TEACHER ON THE RUN: True Tales of Classroom Chaos

13 May 2006
The Times and The Sunday Times

Teachers in the state sector, many would agree, are troopers, Trojans. Undervalued and underpaid, they have almost no strictures on their charges and little support from parents, the state or its politicians. Impotent, they face the anarchy and hedonism of our times on the front line. Gilbert teaches English in a London comprehensive. With this sequel to I’m a Teacher, Get Me Out of Here, he sends more dispatches from what is fast becoming a forgotten war.

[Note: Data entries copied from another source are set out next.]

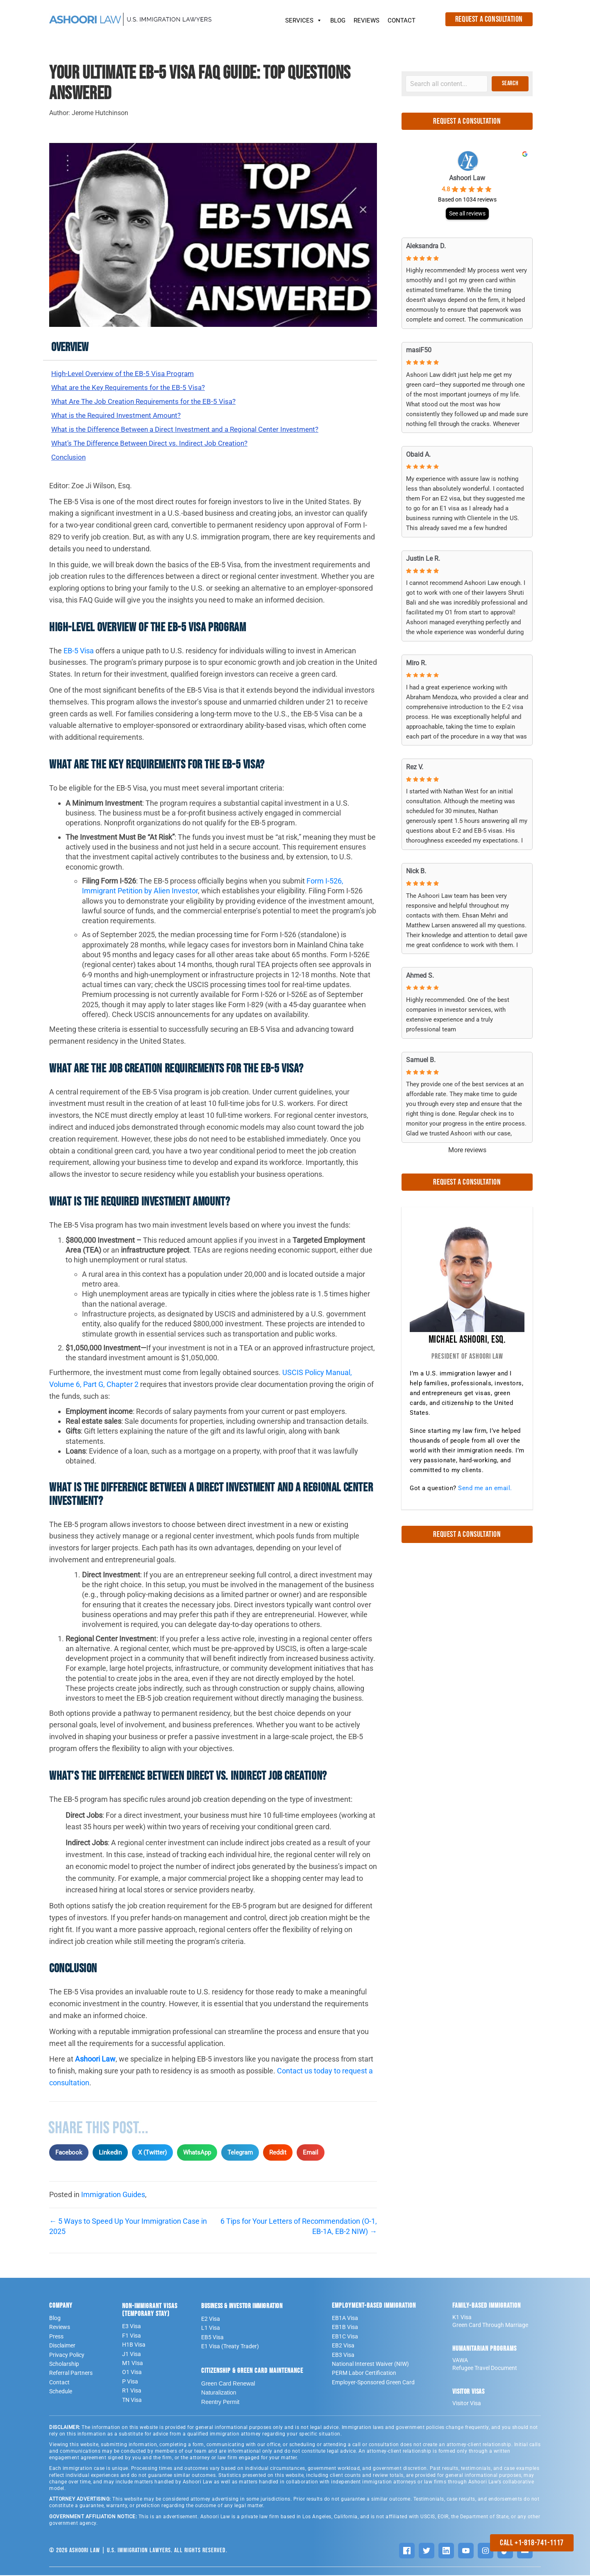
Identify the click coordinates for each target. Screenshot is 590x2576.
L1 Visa (210, 2328)
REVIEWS (366, 20)
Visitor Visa (466, 2404)
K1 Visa (462, 2318)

He writes well, with a droll sense of humour. We have to laugh, or else we would cry, at the waste he chronicles, at a blighted generation, at political correctness and at educational policy gone mad. “You should never utter a negative comment about the children during your professional dialogue with your clients’ care-givers,” he is advised before a parents’ evening.

Here are the temporary buildings, the bureaucracy, the parents who don’t care and the pupils who “don’t fink nuffink”. But for those like Gilbert who do, blessedly, persevere, there are practical tips. Be especially wary of lessons after lunch. “Children’s behaviour is far, far worse after they have consumed . . . the average meal in your average comprehensive.” There are rewarding moments, if only a few, such as meetings with pedagogical poets. Gilbert sets out the problems with clarity and verve. If he turns to the solutions, it will be a book worth volumes of government directives.